> [Aim of the exercise]
Return, from the listing that follows, each line containing the word "Task".

> [Data to examine]
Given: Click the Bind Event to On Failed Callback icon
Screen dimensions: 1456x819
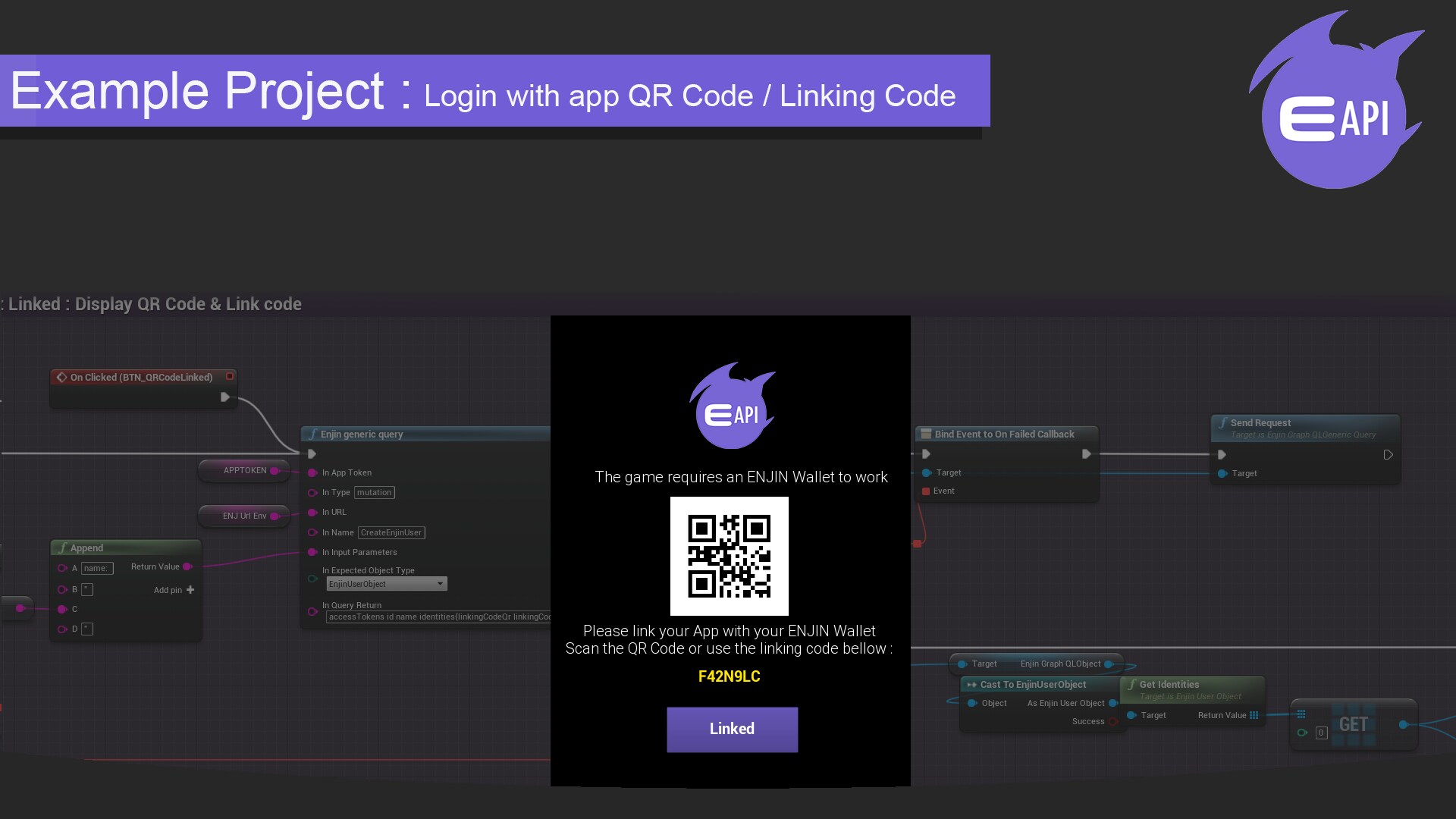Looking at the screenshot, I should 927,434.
...
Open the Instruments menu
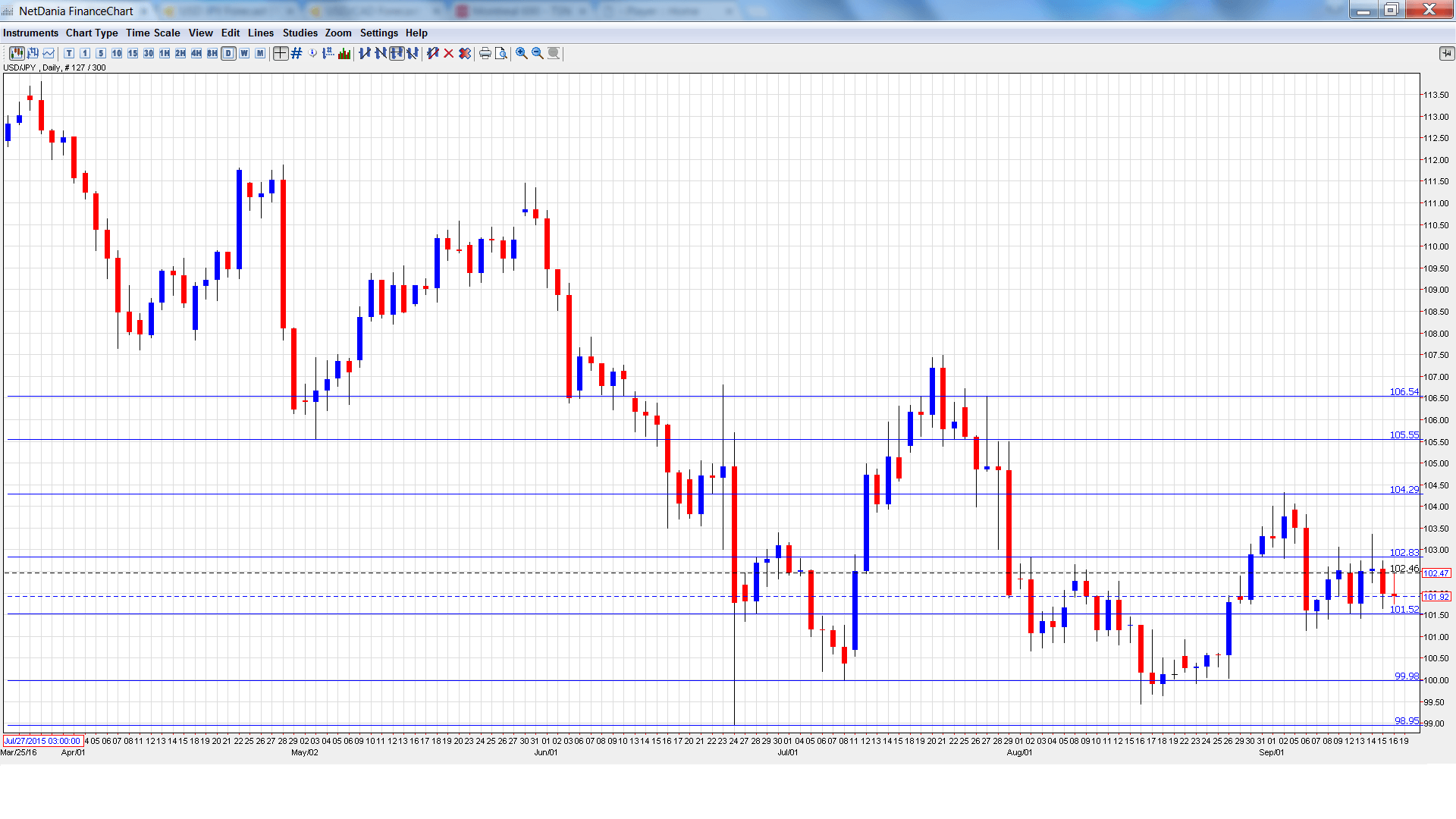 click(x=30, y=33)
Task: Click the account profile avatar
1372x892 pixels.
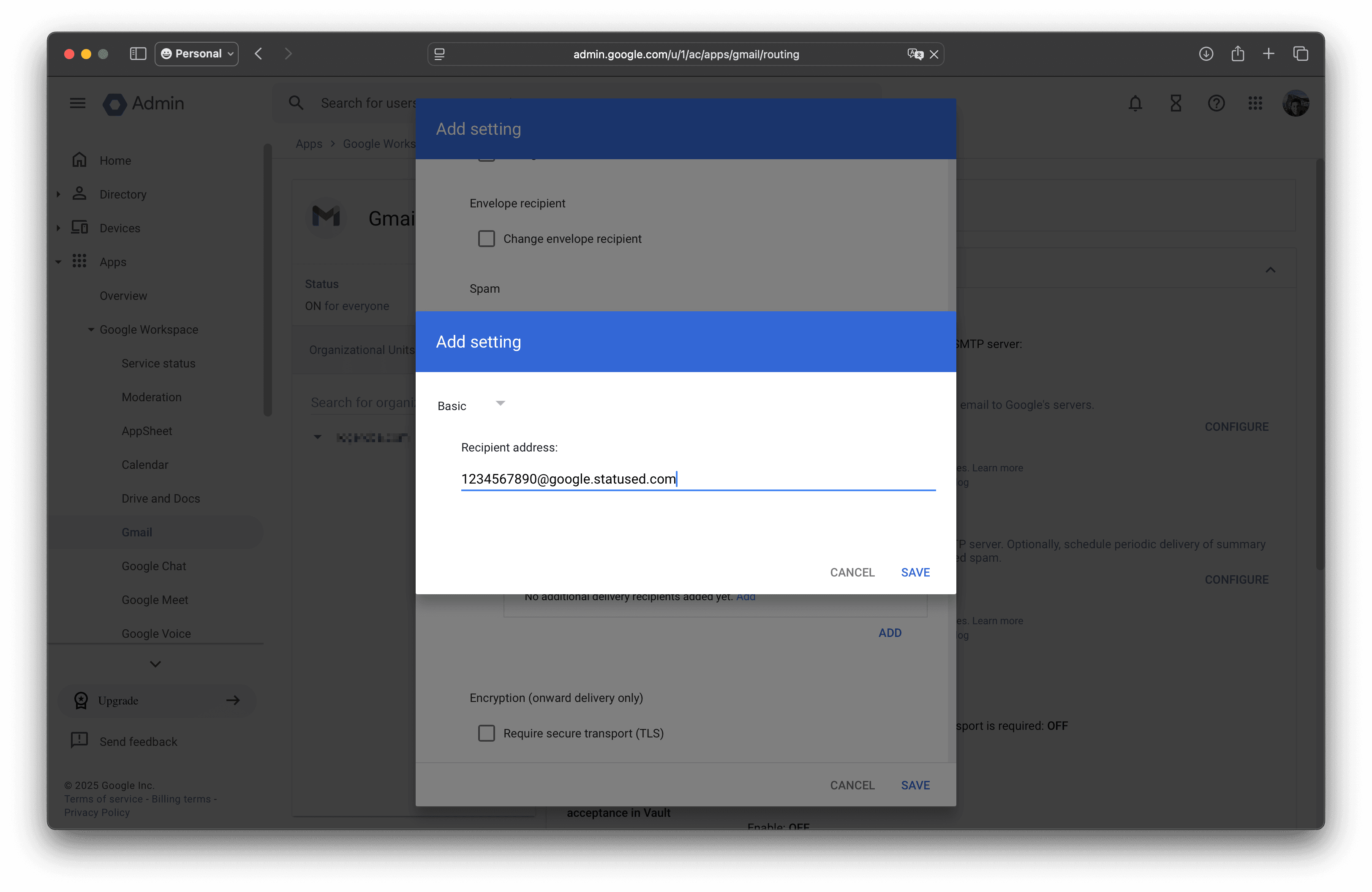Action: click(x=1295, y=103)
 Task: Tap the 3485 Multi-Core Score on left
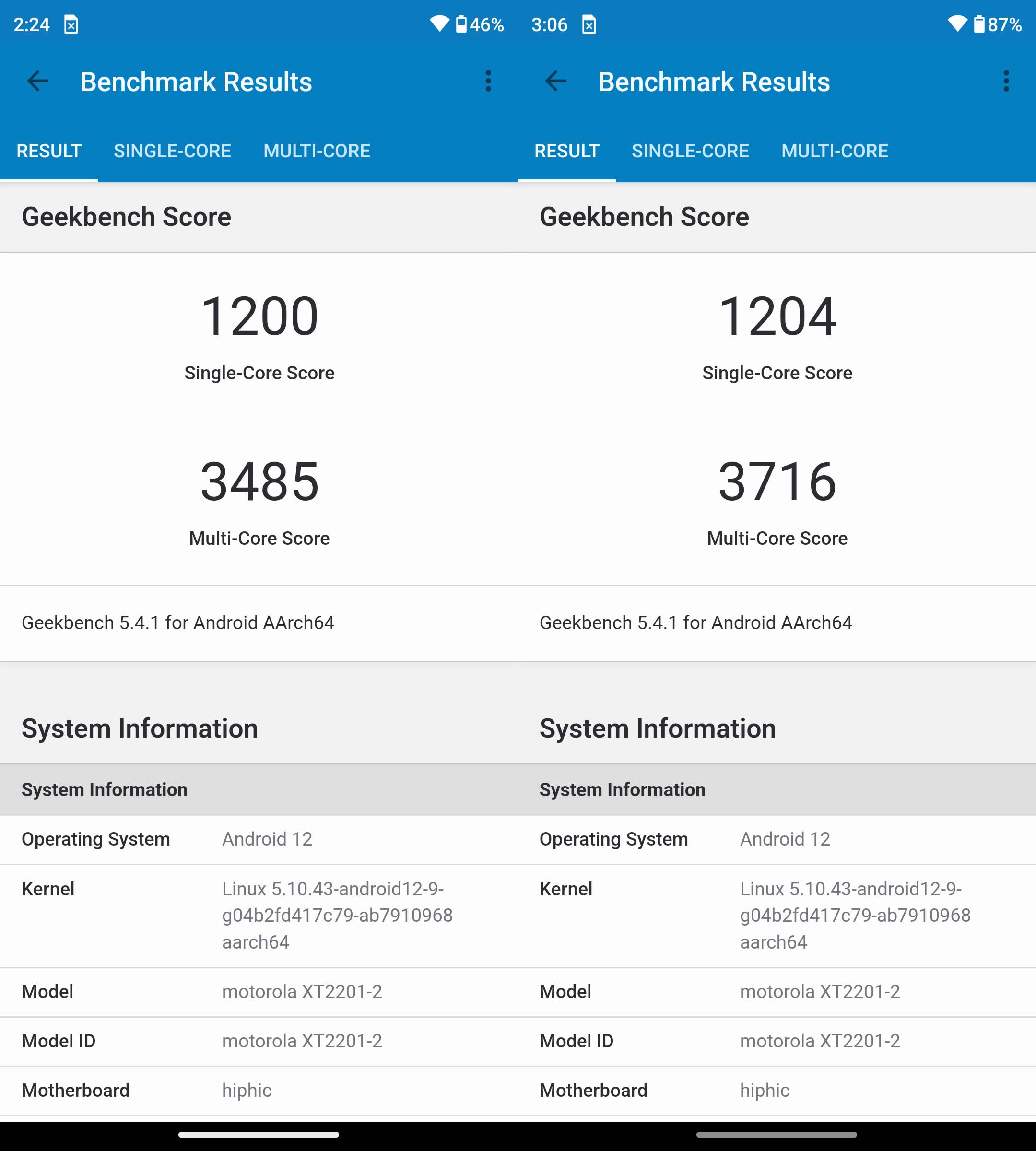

> [Output of the exercise]
Task: Click the account profile avatar
 Task: Tap the 3485 Multi-Core Score on left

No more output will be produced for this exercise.